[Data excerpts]
○ ○ ○ ○ ○
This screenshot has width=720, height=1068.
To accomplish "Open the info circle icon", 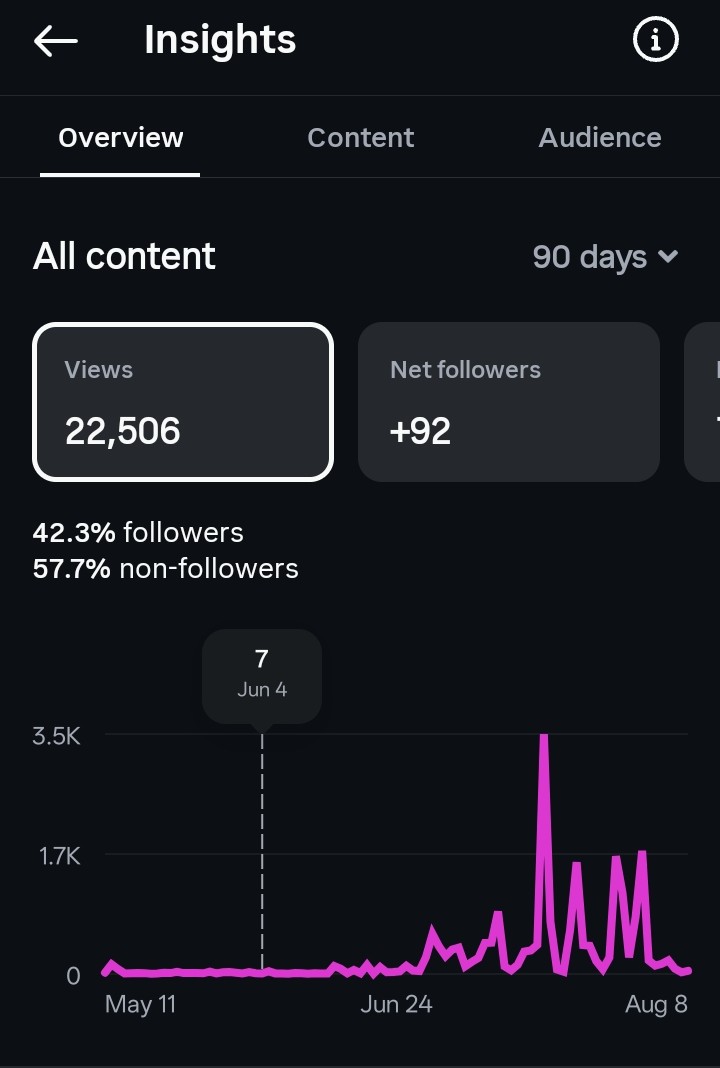I will point(655,40).
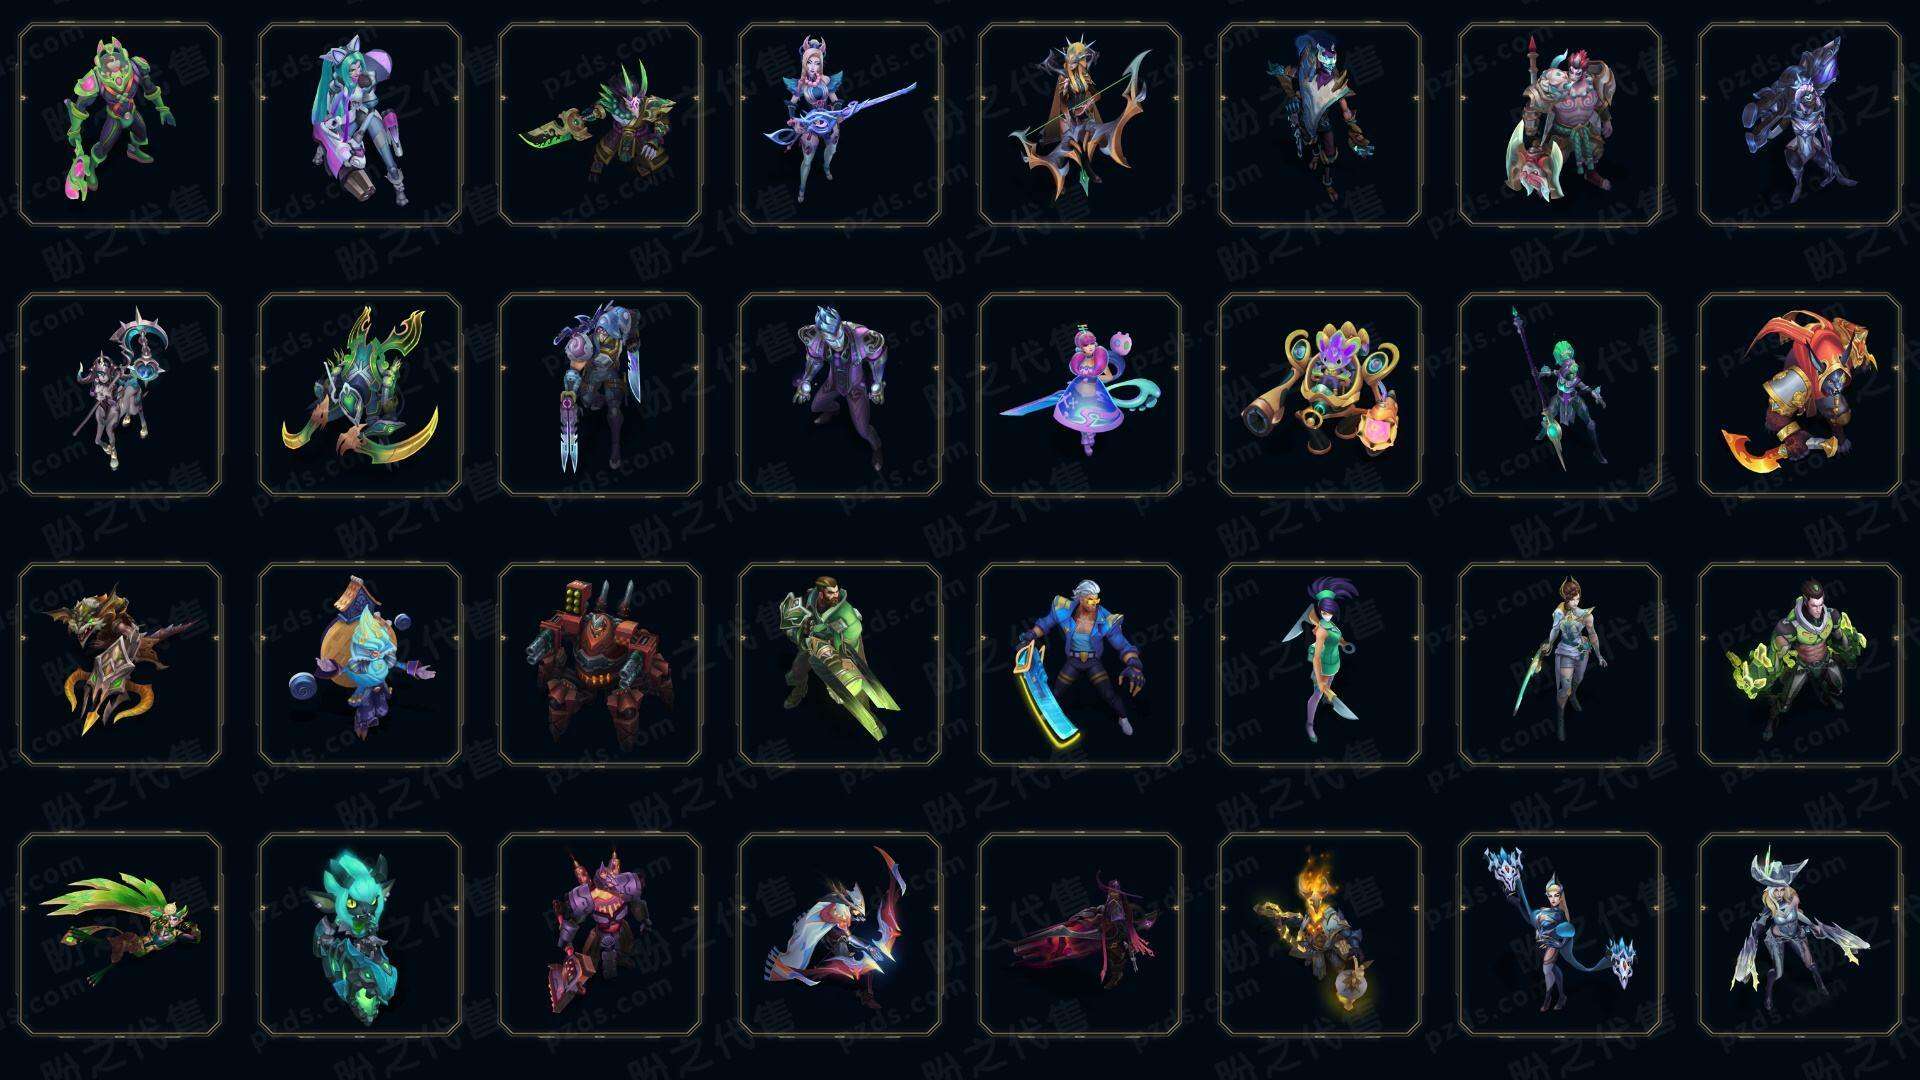1920x1080 pixels.
Task: Choose the pink-haired archer with glowing blue bow
Action: pos(840,125)
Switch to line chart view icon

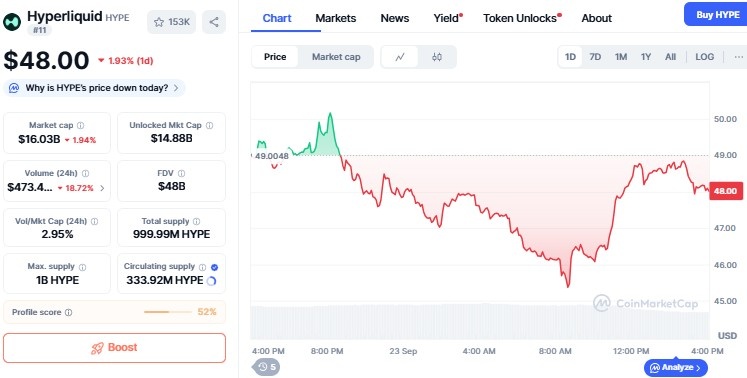pos(400,57)
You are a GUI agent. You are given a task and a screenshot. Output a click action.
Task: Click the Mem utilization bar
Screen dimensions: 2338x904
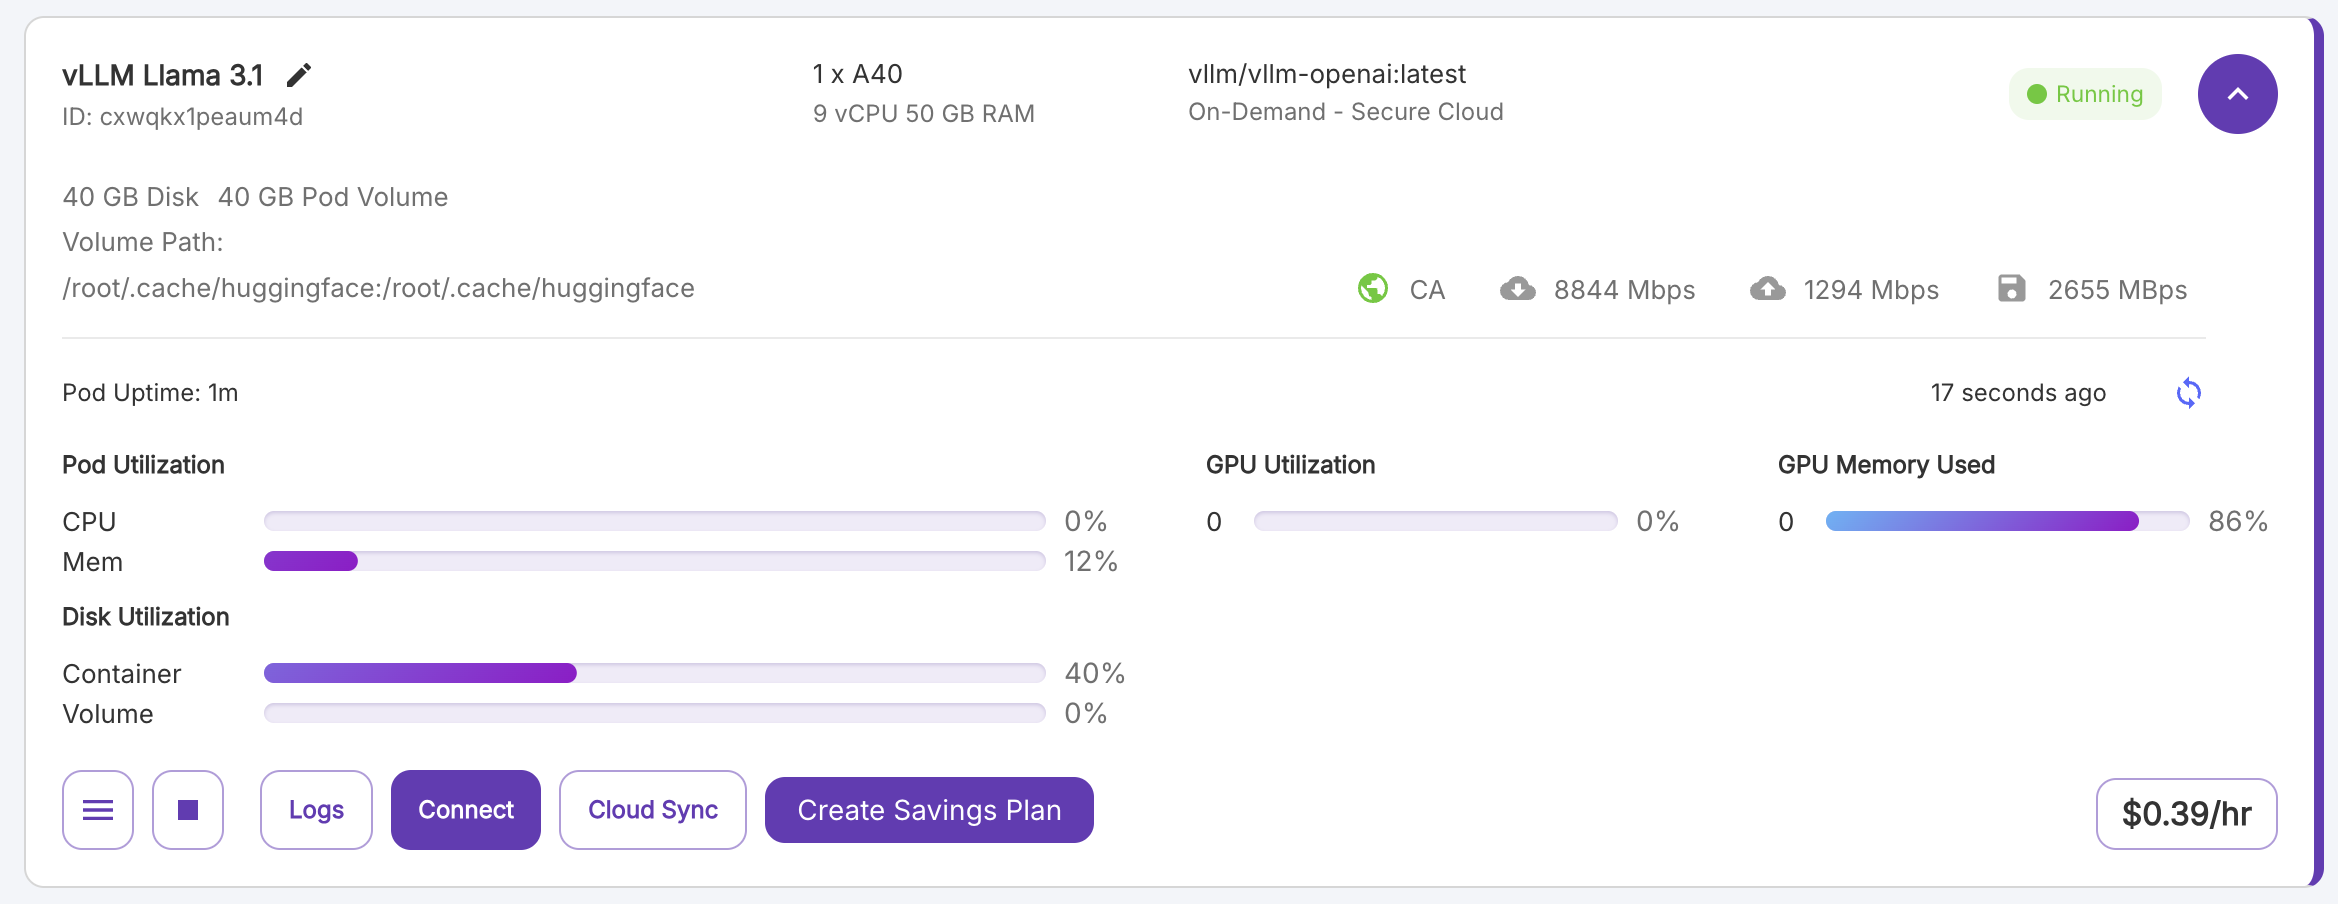click(x=654, y=561)
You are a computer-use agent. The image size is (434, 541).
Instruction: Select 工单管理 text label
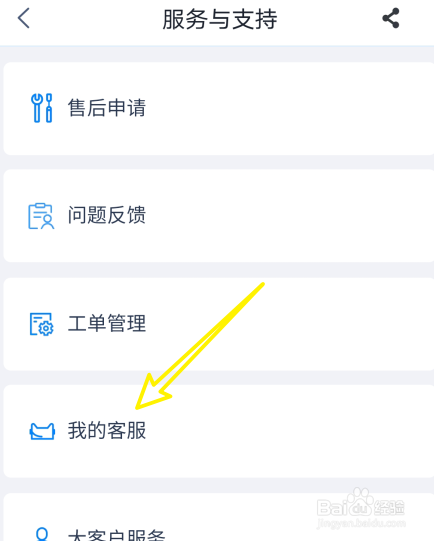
○ ○ ○ ○ ○
Task requirements: Write out exactly the lines from the one containing "You are a GUI" to the last line of the records above, both included, and leave out any pictures.

Solution:
You are a GUI agent. You are given a task and a screenshot. Output a click action.
Task: Click the Mem utilization bar
Screen dimensions: 2338x904
click(x=654, y=561)
You are a computer-use agent. The image size is (434, 541).
Instruction: Select 工单管理 text label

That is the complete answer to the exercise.